Starting at the line containing "Open the graduation cap tutorial icon" and ending at the end of the listing, rewrite every line, requests included, adding -132 to each click coordinate in the answers.

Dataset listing

________________

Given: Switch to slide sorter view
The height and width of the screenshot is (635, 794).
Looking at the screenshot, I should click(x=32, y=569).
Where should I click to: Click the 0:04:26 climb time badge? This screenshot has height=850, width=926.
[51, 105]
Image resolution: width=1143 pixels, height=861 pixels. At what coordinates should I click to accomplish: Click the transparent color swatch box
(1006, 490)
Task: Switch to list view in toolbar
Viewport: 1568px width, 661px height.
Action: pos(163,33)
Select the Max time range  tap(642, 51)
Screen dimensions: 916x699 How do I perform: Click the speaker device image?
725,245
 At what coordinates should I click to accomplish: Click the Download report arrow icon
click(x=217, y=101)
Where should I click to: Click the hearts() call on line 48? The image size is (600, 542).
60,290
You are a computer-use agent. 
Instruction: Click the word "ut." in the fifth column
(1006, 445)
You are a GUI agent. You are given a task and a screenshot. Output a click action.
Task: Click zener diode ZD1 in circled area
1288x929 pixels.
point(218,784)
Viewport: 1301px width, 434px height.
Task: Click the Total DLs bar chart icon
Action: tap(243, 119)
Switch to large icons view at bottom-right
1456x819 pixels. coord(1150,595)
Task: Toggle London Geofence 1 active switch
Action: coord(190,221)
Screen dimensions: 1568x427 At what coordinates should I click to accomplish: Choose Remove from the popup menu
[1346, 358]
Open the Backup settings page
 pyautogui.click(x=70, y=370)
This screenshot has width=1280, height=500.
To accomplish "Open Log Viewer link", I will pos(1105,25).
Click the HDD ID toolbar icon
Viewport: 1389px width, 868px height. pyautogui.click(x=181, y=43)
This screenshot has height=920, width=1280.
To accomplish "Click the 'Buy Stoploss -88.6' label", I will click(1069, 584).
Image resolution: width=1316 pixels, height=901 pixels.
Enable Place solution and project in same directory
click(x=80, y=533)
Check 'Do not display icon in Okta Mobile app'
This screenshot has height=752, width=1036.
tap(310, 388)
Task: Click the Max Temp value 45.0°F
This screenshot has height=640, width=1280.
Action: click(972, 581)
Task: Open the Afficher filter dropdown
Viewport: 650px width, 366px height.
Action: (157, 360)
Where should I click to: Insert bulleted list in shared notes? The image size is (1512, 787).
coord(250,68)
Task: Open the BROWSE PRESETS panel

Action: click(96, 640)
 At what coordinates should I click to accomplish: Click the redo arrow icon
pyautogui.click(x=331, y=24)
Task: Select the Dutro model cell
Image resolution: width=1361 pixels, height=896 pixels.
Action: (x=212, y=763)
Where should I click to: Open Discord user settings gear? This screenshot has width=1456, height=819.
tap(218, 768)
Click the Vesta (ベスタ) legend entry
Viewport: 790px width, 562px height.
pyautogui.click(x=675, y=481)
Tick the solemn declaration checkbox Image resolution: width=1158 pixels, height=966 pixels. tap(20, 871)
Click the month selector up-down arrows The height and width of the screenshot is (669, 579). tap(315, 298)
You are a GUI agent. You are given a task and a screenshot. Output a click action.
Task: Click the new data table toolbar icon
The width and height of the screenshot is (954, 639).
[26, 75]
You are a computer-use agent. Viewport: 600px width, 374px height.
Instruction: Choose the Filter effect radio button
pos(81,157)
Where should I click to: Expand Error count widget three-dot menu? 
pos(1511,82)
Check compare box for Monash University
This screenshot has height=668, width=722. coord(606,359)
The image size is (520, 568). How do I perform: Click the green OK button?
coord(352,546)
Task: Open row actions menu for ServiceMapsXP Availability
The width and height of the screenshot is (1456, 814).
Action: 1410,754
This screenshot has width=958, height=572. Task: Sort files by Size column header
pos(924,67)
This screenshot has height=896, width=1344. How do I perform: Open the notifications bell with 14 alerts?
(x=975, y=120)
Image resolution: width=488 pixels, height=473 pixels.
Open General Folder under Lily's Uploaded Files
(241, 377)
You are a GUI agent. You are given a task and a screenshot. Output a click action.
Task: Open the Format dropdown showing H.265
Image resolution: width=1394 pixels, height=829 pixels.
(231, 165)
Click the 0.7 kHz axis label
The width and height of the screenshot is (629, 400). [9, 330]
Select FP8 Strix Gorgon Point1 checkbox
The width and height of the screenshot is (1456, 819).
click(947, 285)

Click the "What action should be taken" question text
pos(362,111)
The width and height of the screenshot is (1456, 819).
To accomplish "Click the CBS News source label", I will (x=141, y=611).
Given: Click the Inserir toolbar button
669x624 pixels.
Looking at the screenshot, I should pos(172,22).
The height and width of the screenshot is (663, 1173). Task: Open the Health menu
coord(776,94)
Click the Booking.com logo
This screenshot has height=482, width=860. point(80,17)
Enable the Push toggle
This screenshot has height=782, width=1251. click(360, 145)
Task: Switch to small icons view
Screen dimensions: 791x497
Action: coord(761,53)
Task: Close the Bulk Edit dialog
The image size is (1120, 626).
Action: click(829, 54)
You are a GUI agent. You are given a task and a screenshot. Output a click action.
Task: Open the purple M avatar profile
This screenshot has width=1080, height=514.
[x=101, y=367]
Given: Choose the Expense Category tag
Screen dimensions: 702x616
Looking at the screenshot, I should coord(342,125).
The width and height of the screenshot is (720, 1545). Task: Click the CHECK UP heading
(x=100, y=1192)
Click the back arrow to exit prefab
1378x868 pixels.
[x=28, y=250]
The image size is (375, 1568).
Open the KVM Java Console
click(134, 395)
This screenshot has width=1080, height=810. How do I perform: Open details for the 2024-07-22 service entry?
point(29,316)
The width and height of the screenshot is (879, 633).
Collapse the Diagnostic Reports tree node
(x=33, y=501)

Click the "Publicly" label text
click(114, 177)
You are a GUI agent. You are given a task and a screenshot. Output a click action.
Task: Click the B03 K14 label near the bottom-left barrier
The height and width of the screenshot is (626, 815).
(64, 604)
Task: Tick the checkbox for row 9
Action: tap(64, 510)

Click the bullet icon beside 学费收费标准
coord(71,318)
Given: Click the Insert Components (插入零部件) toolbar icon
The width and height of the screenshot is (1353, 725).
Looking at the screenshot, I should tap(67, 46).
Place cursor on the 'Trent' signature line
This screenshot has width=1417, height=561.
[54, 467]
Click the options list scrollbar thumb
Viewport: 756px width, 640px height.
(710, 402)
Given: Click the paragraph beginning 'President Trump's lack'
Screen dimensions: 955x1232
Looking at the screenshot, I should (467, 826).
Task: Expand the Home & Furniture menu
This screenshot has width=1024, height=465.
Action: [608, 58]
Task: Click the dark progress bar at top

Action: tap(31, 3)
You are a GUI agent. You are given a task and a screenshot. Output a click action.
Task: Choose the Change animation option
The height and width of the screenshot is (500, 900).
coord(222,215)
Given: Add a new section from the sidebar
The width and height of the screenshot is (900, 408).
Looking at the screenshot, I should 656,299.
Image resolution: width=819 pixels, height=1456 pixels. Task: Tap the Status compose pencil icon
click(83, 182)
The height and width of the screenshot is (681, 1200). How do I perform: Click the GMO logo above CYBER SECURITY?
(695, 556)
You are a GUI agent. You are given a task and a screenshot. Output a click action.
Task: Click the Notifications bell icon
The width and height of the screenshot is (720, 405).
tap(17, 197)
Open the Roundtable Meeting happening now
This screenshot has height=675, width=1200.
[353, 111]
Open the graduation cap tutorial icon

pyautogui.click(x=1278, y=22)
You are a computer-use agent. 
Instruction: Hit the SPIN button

________________

ANSWER BELOW
Open the graduation cap tutorial icon

pyautogui.click(x=1146, y=-110)
You are a computer-use agent. 
Instruction: Hit the SPIN button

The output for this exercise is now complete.